Joanne McGarry

Joanne McGarry

November 11, 2013

CALGARY – Conservative Party resolutions at its Oct. 31-Nov. 2 convention against gendercide, euthanasia and legalized prostitution have pleased social conservatives.

"We're pleased several socially conservative resolutions did pass," said Cecilia Forsyth, who attended the convention as a delegate from the Saskatoon-Humboldt constituency.

The motion that originated in Forsyth's riding said: "The Conservative Party will not support any legislation to legalize euthanasia or assisted suicide."

Though news reports say the issue was contentious and the vote close, Forsyth said it passed with a comfortable margin.

Forsyth, a Catholic who is also president of REAL Women of Canada, said she attended the convention in a personal capacity and was not speaking on behalf of the pro-family, pro-life women's organization.

"I'm extremely pleased with the euthanasia vote," said Campaign Life Coalition Ottawa lobbyist Johanne Brownrigg.

The vote bolsters the stand that Justice Minister Peter MacKay and Health Minister Rona Ambrose have been taking when questioned about Quebec's euthanasia Bill 52.


Both ministers have said the Conservative government will not reopen the debate on euthanasia, noting Parliament decided the issue in 2010.

Brownrigg also applauded the resolution on gender selection and the delegates' "conclusion that sex selection abortion is a cultural practice that displays the highest form of discrimination."

Tory MPs had let the issue be hijacked by pro-choice MPs in both the NDP and the Liberals.
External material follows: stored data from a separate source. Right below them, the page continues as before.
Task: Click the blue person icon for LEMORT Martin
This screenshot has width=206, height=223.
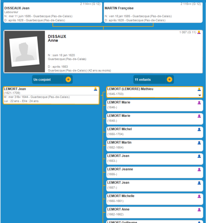Action: (x=199, y=143)
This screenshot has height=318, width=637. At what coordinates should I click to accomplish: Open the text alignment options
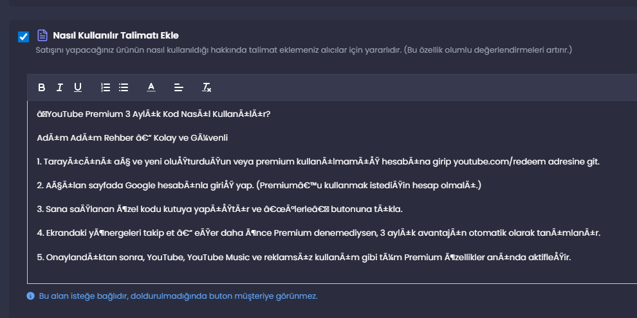[179, 87]
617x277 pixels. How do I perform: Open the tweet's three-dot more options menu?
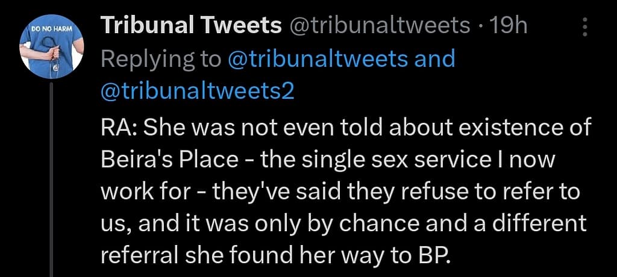[584, 27]
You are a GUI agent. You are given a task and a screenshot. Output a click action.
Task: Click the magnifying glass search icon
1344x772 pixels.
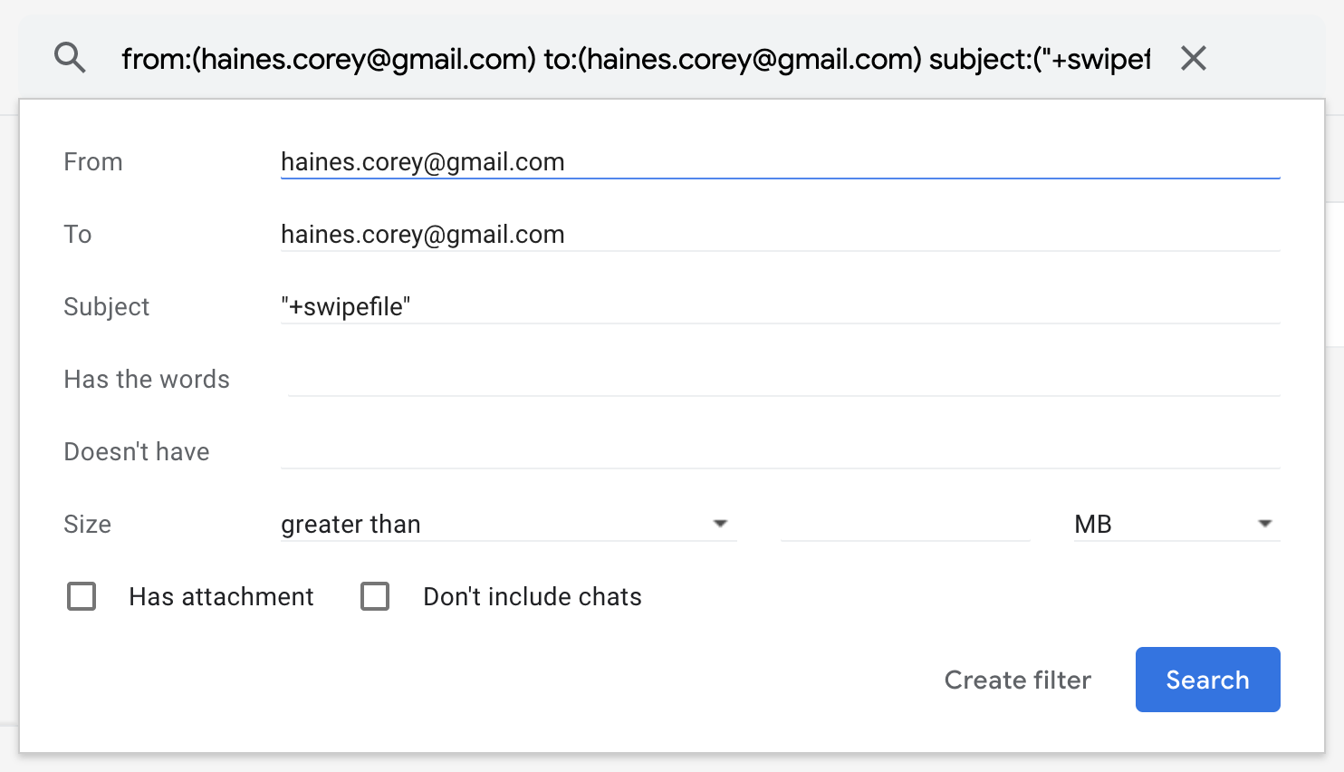coord(70,58)
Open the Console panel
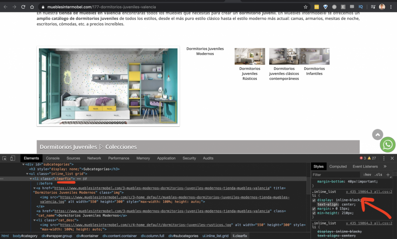This screenshot has height=239, width=397. click(x=52, y=158)
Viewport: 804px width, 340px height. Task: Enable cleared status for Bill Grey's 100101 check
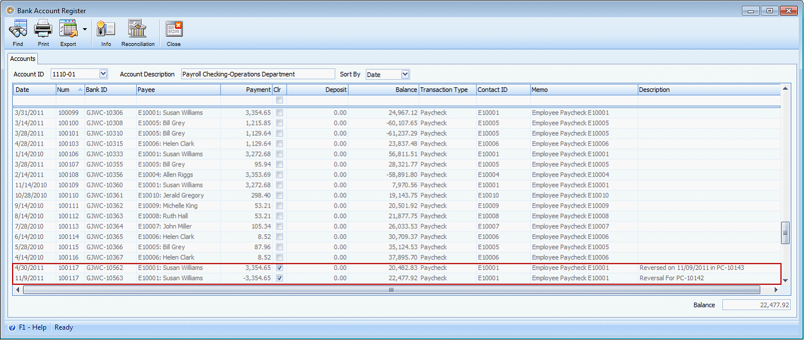pyautogui.click(x=279, y=133)

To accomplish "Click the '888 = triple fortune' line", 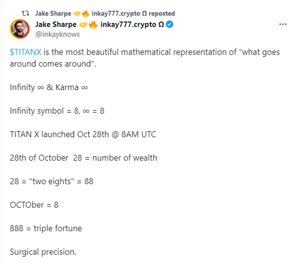I will (x=46, y=229).
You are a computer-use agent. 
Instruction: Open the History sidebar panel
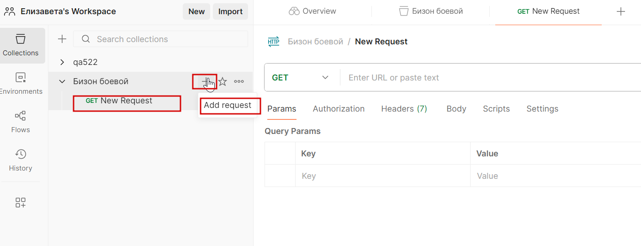(x=21, y=160)
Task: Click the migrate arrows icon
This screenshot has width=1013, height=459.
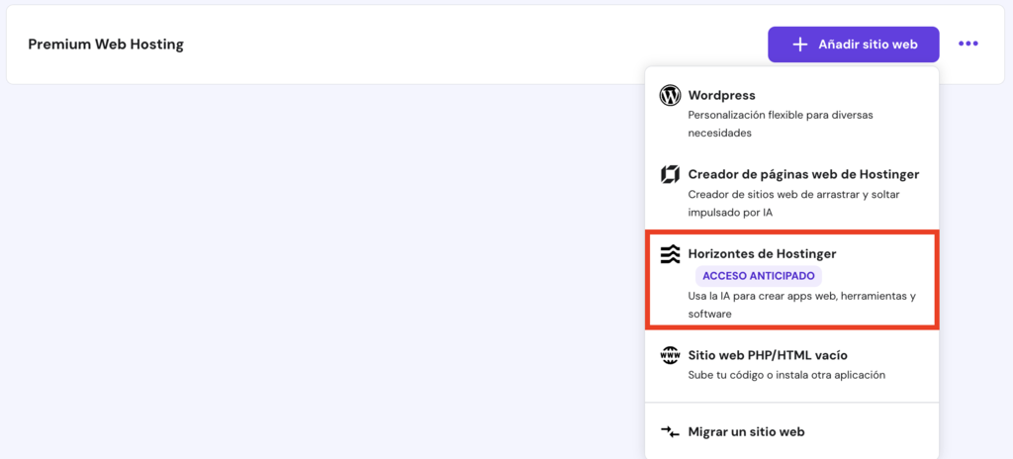Action: pos(670,432)
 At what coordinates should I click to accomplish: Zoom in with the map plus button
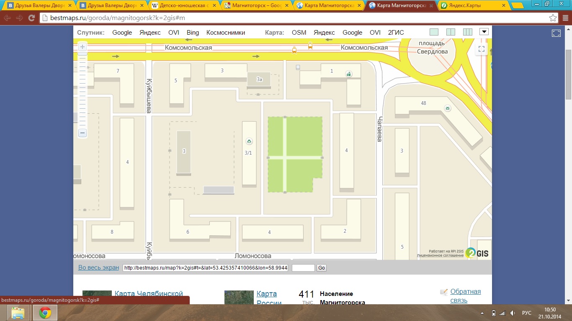82,47
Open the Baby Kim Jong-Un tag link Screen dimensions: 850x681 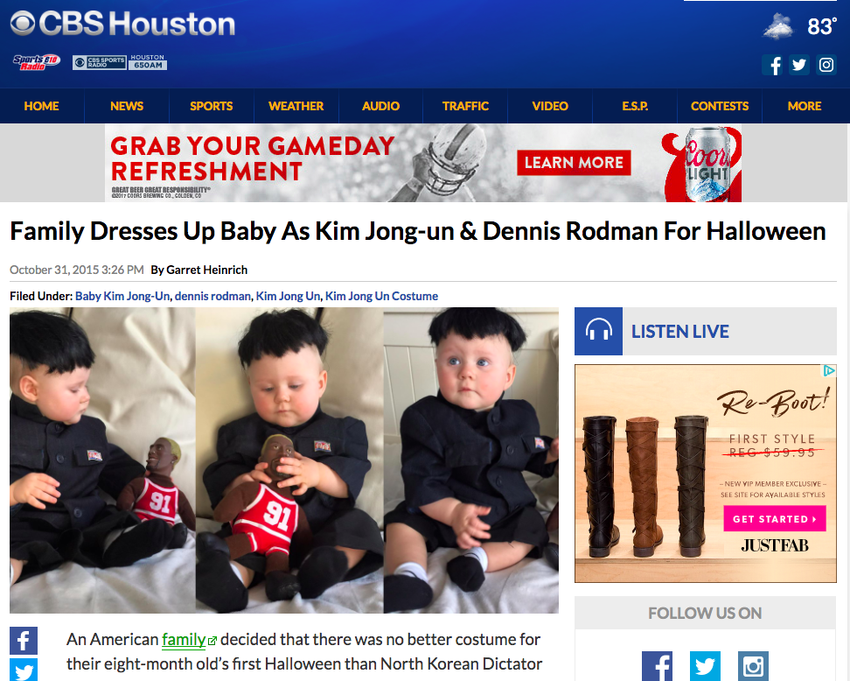tap(122, 296)
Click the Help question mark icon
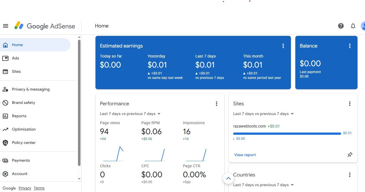Viewport: 365px width, 192px height. click(341, 26)
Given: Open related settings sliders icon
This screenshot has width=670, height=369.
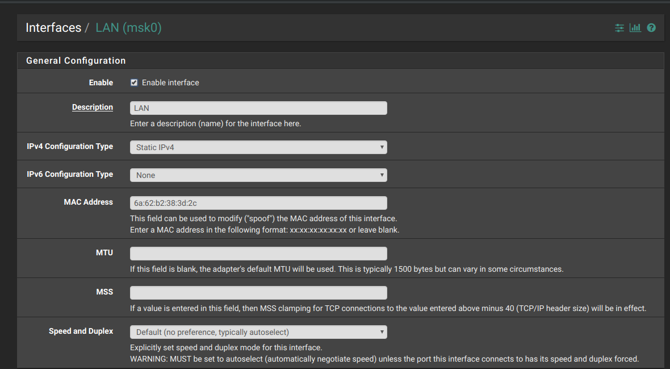Looking at the screenshot, I should tap(619, 28).
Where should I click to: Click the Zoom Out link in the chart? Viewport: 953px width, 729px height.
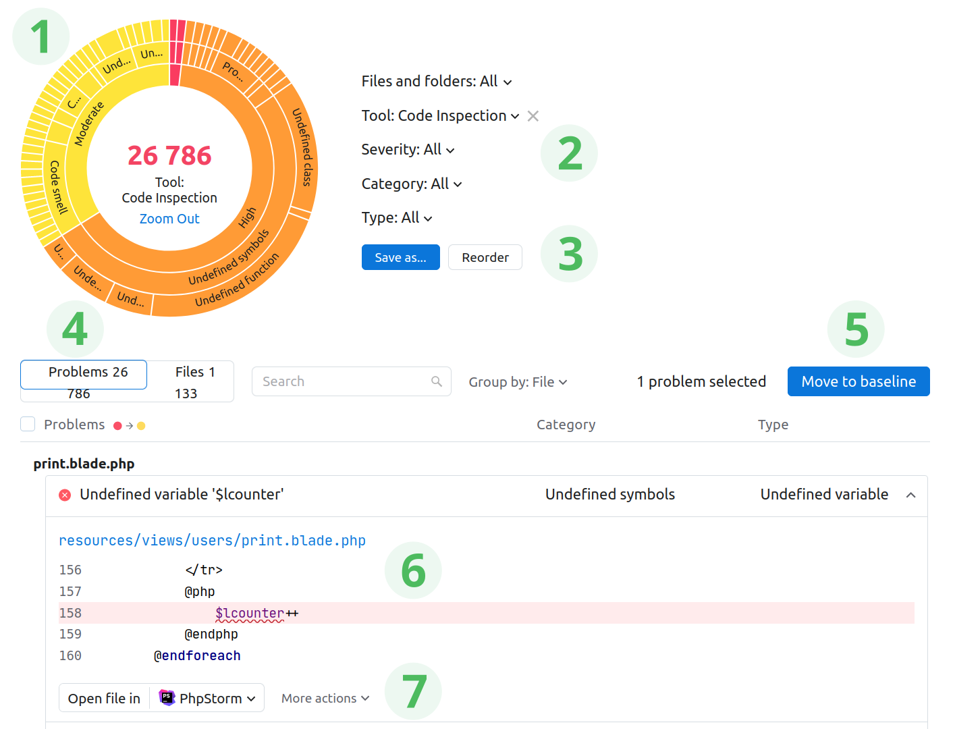(x=169, y=219)
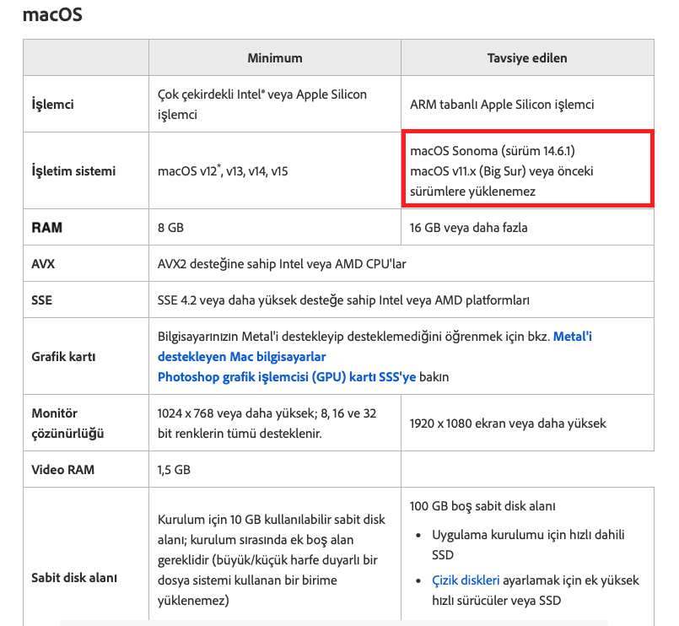679x626 pixels.
Task: Select the RAM row label
Action: [x=48, y=226]
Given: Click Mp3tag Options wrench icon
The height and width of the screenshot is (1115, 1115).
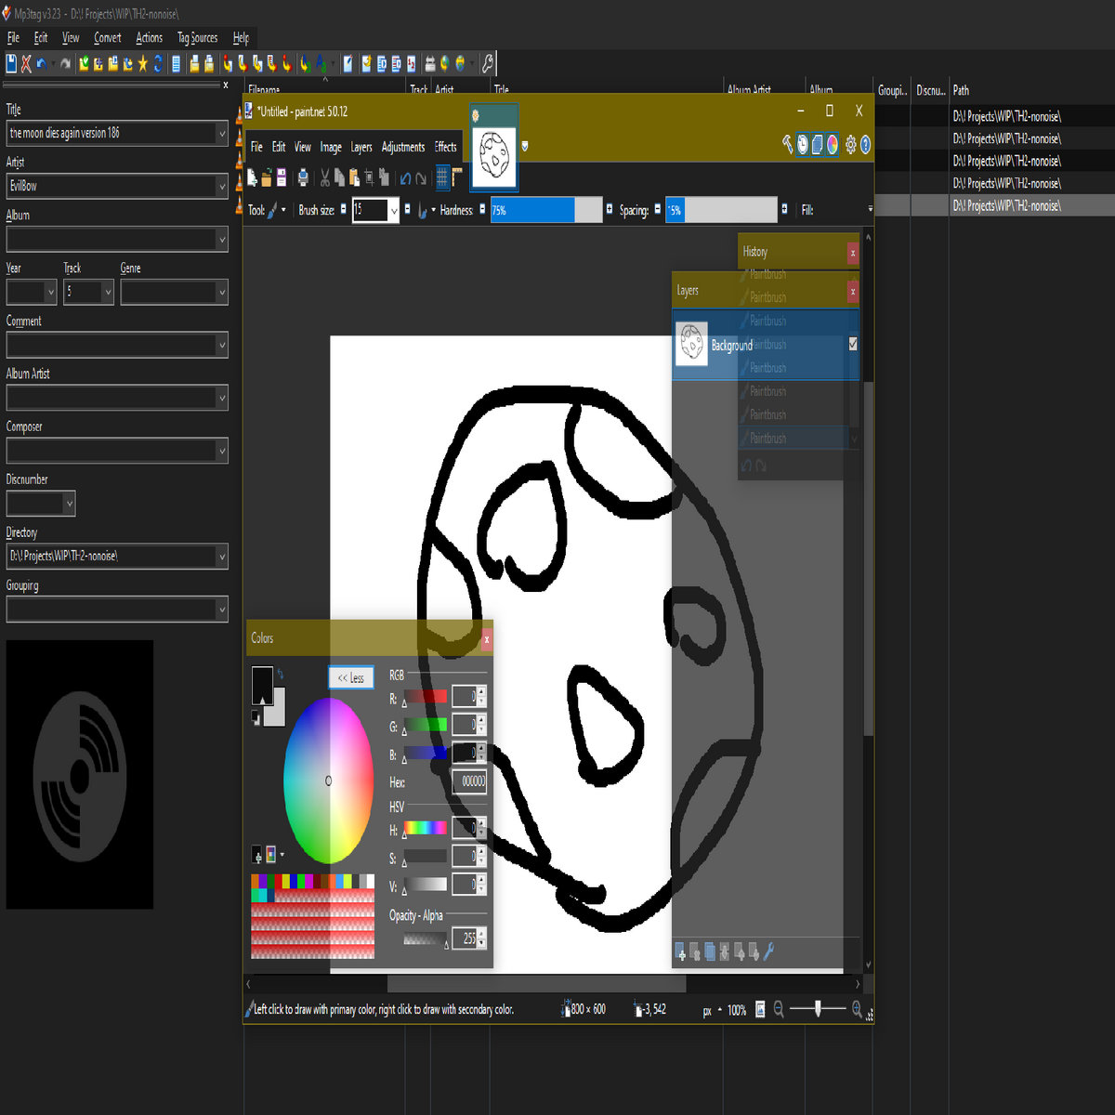Looking at the screenshot, I should point(487,63).
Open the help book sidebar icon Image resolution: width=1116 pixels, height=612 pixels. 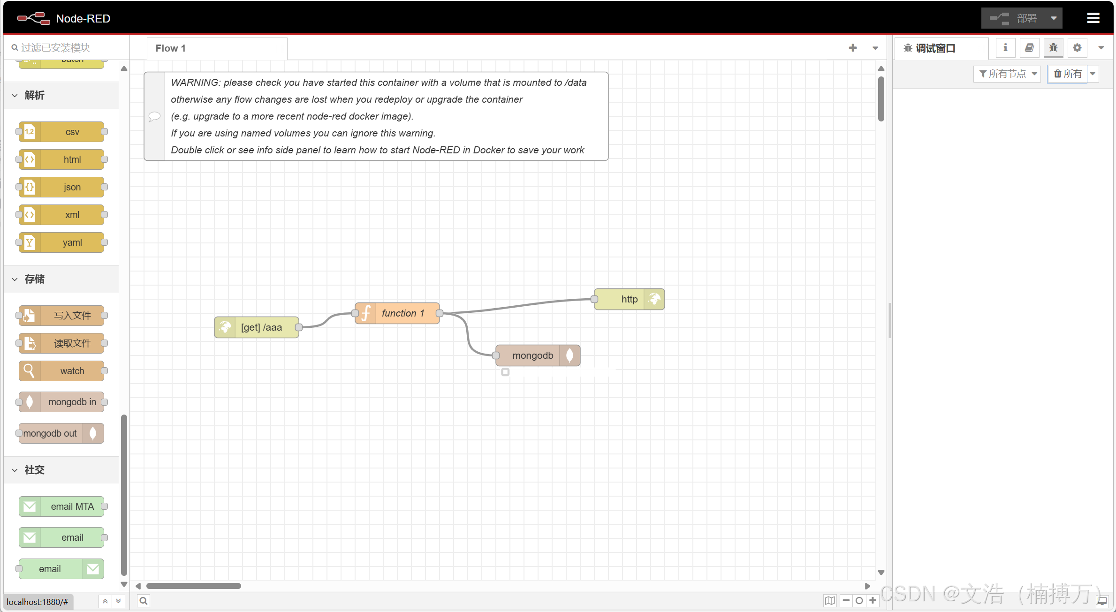point(1029,48)
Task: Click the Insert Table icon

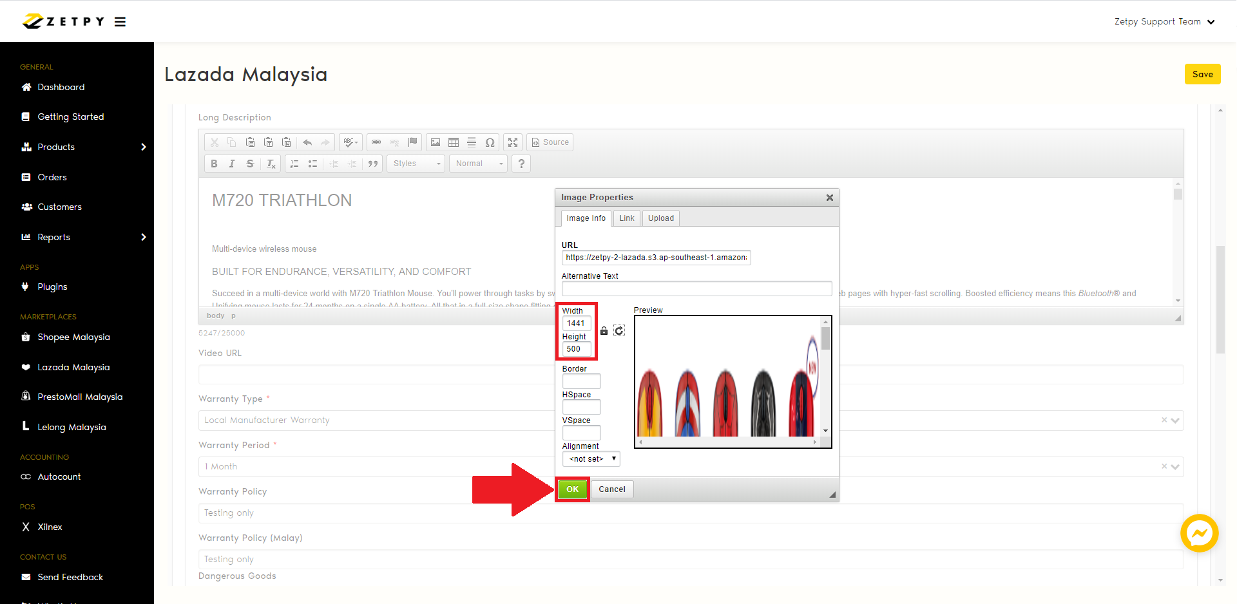Action: [454, 142]
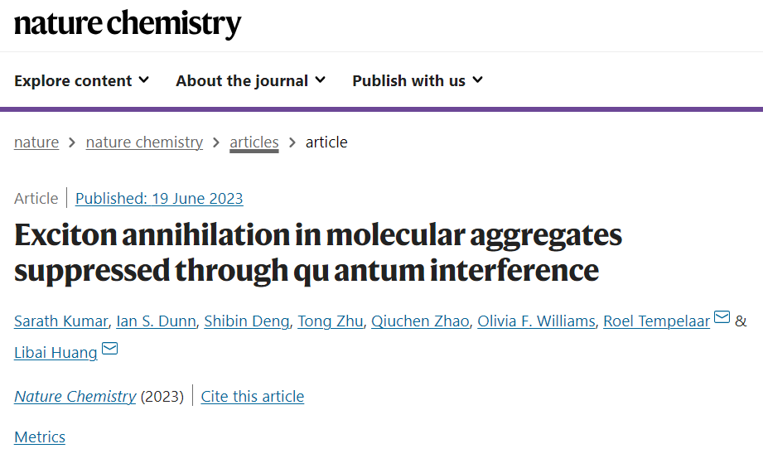Image resolution: width=763 pixels, height=468 pixels.
Task: Open the Nature Chemistry journal link
Action: pos(75,397)
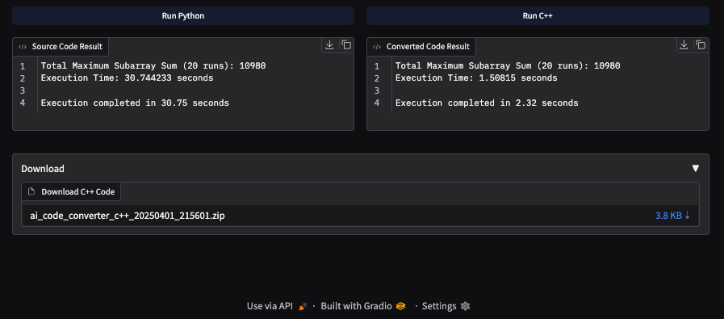Run the converted C++ code
Image resolution: width=724 pixels, height=319 pixels.
tap(538, 15)
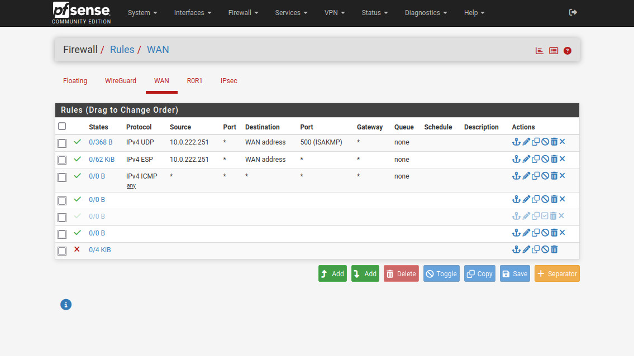
Task: Click the blue info icon below the table
Action: pyautogui.click(x=66, y=305)
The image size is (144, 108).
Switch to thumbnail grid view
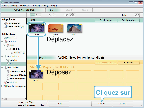click(x=33, y=15)
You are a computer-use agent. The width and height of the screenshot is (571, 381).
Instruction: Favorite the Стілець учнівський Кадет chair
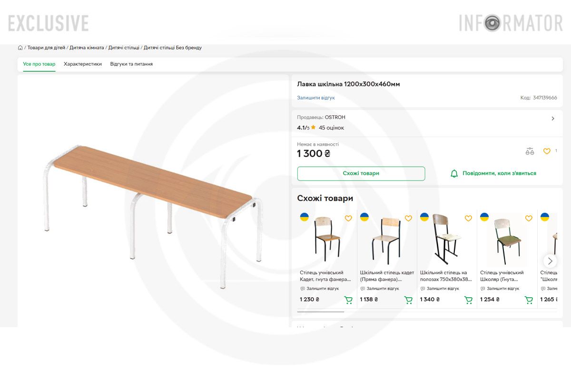pyautogui.click(x=348, y=219)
Brownrigg noted that while Liberals used to allow free votes on conscience matters, Liberal Leader Justin Trudeau has signaled he will not allow free votes on abortion.


"We're a nonpartisan organization," said Catholic Civil Rights League executive director Joanne McGarry.

"With that said, it's very encouraging to see a major national political party adopting these stands that are in support of the sanctity of life and dignity of women and girls."

"To me, personally, the resolution against gender selection touches on both those issues," she said.

"Life is equally valued, and both sexes are equal."

McGarry said the resolution against prostitution was especially pleasing to the league, which has been intervening before the courts in the Bedford case heard before the Supreme Court of Canada in June.

Canada's highest court is examining whether Canada's prostitution laws violate sex trade workers' rights to security of the person under the Charter. An Ontario court had struck down Canada's laws on that basis.

The resolution says the Conservative Party rejects the concept of legalizing the purchase of sex.


It also declares "human beings are not objects to be enslaved, bought or sold;" and that the party "will develop a Canada-specific plan to target the purchases of sex as well as any third party attempting to profit from the purchase of sex."

McGarry said the proposal for the Canada-specific plan is based on the Swedish or Nordic mode and "has a lot to recommend it."

Forsyth said social conservatives "want abortion addressed head on." But they have to look at the alternatives in other parties that have no family-supporting policies; and no policy against legalizing euthanasia.

Social conservatives are "a little bit unhappy" with the Conservatives, "but we have to look at what we do have and keep pushing" for changes, she said.